## Your assignment
Your task is to copy every line of the entries that holds the word "input".

[Stored records]
_ _ _ _ _

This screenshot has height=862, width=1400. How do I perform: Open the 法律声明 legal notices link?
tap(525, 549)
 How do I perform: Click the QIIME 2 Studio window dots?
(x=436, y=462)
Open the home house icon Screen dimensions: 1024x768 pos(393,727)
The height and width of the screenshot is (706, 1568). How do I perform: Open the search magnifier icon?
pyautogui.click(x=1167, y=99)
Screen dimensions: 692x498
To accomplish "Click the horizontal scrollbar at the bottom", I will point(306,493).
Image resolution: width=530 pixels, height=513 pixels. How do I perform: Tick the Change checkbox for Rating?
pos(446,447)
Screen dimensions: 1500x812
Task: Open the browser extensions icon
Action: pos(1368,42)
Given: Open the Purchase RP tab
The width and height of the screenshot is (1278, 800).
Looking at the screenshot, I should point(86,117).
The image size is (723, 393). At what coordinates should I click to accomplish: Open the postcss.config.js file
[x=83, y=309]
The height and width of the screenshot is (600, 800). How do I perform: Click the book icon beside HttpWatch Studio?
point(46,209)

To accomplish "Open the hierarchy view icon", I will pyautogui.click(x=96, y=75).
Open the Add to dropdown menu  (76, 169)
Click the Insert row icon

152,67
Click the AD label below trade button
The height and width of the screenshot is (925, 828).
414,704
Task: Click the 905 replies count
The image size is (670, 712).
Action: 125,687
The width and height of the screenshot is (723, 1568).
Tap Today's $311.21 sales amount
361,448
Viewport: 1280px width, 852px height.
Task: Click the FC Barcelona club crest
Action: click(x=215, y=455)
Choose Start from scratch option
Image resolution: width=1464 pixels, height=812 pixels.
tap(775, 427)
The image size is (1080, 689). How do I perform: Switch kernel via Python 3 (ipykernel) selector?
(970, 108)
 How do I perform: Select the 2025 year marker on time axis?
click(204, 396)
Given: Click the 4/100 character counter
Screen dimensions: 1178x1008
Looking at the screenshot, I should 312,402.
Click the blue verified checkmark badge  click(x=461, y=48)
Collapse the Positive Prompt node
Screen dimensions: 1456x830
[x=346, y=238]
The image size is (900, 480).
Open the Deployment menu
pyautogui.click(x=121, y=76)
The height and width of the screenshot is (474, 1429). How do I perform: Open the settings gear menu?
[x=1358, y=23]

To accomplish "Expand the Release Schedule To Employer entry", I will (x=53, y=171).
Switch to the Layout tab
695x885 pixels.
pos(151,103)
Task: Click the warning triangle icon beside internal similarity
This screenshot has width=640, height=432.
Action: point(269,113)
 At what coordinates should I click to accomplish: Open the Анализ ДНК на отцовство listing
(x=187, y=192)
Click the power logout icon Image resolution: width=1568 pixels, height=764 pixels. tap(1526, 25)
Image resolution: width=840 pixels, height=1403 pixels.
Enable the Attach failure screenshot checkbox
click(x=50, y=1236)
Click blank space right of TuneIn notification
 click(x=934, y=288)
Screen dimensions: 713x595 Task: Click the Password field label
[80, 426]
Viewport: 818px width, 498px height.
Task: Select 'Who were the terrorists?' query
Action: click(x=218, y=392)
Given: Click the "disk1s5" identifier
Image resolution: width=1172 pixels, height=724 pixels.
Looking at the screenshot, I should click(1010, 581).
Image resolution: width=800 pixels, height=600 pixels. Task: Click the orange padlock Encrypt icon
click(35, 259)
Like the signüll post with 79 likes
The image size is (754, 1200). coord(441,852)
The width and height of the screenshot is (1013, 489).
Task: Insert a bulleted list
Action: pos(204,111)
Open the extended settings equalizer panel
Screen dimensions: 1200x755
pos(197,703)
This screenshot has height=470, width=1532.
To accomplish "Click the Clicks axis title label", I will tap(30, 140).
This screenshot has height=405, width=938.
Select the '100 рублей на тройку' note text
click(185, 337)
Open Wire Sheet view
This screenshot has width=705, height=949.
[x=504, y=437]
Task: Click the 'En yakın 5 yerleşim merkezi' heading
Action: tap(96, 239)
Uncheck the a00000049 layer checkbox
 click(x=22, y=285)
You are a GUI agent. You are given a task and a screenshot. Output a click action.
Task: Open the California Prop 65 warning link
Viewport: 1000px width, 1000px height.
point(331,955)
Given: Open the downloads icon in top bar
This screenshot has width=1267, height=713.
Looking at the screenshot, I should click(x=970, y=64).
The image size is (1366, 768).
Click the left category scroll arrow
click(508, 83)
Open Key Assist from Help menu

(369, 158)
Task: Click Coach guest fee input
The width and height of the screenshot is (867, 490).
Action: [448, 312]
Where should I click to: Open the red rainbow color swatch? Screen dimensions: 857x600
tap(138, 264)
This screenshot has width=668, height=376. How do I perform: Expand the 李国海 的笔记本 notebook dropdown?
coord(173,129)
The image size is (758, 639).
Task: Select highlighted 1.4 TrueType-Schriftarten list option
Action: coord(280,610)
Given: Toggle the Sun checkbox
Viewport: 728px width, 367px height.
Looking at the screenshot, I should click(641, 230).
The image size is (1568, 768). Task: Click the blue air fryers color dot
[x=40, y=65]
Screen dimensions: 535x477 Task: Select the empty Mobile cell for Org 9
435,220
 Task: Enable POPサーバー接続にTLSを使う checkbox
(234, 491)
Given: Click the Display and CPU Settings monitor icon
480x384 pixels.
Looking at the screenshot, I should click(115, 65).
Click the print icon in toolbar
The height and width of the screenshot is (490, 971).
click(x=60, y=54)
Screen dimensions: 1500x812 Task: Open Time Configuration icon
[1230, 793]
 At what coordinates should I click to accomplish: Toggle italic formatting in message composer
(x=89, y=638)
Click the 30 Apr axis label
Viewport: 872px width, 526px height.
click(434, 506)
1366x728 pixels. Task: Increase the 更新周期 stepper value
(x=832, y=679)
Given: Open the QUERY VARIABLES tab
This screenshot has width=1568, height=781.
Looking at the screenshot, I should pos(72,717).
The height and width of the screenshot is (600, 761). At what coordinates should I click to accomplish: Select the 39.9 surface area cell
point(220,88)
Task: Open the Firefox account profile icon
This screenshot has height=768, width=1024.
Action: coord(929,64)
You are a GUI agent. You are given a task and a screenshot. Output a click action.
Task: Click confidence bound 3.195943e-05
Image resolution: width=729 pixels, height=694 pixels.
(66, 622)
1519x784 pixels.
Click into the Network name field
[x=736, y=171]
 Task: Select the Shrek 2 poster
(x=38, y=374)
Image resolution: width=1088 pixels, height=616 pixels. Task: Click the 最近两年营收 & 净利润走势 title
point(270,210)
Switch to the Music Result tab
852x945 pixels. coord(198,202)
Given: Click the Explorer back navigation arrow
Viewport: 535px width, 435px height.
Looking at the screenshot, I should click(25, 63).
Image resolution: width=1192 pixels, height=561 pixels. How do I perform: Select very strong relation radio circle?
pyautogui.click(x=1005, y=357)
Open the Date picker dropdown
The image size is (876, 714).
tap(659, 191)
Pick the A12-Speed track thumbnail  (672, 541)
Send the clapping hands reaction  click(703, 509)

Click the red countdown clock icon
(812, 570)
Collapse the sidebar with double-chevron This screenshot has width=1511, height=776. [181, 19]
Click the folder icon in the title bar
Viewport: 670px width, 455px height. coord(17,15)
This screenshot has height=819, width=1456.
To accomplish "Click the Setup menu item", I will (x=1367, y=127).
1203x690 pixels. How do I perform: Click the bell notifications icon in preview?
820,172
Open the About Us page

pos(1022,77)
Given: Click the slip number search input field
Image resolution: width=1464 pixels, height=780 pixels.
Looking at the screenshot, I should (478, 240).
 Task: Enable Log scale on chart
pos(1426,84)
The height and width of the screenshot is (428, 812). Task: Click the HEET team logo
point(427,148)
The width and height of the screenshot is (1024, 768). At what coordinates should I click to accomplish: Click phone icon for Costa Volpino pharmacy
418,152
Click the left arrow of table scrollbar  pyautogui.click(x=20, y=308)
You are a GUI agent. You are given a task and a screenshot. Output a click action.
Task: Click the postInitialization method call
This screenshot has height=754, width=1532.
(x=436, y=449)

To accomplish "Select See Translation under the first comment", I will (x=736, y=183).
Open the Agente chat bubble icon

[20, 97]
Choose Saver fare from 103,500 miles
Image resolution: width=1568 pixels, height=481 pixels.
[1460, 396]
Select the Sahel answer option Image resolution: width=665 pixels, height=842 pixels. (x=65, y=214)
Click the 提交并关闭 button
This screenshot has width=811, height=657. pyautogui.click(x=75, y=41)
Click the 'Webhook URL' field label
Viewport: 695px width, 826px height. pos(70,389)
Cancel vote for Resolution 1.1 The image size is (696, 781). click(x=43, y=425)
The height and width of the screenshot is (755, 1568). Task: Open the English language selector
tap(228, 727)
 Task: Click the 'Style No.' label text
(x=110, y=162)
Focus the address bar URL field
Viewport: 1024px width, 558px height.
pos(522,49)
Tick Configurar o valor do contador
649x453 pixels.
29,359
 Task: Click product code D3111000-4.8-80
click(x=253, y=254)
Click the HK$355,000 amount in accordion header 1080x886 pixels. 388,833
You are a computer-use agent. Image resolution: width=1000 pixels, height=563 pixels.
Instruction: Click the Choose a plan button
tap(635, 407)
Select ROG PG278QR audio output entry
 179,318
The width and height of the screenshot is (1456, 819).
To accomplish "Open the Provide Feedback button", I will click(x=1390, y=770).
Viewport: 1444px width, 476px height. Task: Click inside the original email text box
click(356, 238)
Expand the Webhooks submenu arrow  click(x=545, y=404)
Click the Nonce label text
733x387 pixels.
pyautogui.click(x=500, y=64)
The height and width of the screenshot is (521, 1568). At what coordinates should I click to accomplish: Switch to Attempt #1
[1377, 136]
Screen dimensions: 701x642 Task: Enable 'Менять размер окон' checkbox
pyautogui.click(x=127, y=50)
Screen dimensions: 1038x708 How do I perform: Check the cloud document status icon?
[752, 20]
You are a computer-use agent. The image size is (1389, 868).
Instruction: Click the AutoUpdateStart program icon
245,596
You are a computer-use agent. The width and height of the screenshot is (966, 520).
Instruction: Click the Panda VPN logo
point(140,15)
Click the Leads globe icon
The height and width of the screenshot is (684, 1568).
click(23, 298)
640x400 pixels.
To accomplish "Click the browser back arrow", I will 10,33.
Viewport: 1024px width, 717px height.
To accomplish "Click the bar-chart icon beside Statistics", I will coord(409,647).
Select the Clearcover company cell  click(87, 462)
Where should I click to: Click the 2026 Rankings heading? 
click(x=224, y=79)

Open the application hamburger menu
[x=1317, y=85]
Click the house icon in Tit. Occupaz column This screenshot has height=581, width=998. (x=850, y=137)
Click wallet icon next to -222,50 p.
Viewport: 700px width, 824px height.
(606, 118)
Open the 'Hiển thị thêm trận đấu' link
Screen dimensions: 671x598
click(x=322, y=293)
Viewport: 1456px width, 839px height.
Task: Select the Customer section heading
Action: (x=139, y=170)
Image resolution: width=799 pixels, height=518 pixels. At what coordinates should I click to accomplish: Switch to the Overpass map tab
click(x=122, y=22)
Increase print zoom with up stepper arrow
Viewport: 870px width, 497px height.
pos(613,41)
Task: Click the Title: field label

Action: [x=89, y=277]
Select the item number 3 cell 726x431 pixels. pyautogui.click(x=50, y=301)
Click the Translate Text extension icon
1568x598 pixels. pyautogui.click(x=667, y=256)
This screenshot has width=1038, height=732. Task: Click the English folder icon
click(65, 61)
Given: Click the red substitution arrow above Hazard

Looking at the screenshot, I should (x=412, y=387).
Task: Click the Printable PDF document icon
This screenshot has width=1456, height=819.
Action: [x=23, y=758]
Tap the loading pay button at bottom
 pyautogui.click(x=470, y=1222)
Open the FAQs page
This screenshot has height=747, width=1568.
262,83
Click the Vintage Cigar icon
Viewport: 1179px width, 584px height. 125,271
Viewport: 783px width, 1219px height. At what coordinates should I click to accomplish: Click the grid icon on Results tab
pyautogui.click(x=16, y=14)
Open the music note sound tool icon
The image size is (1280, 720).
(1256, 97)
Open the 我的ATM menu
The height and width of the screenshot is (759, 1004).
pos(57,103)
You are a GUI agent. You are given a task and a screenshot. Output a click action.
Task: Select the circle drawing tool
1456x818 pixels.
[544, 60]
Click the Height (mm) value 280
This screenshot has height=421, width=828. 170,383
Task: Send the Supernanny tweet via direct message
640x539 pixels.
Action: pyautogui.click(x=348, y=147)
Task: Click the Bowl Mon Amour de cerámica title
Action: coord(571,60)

_ _ _ _ _

## Reply to the task
Task: Click Coach guest fee input
Given: Click the slip number search input field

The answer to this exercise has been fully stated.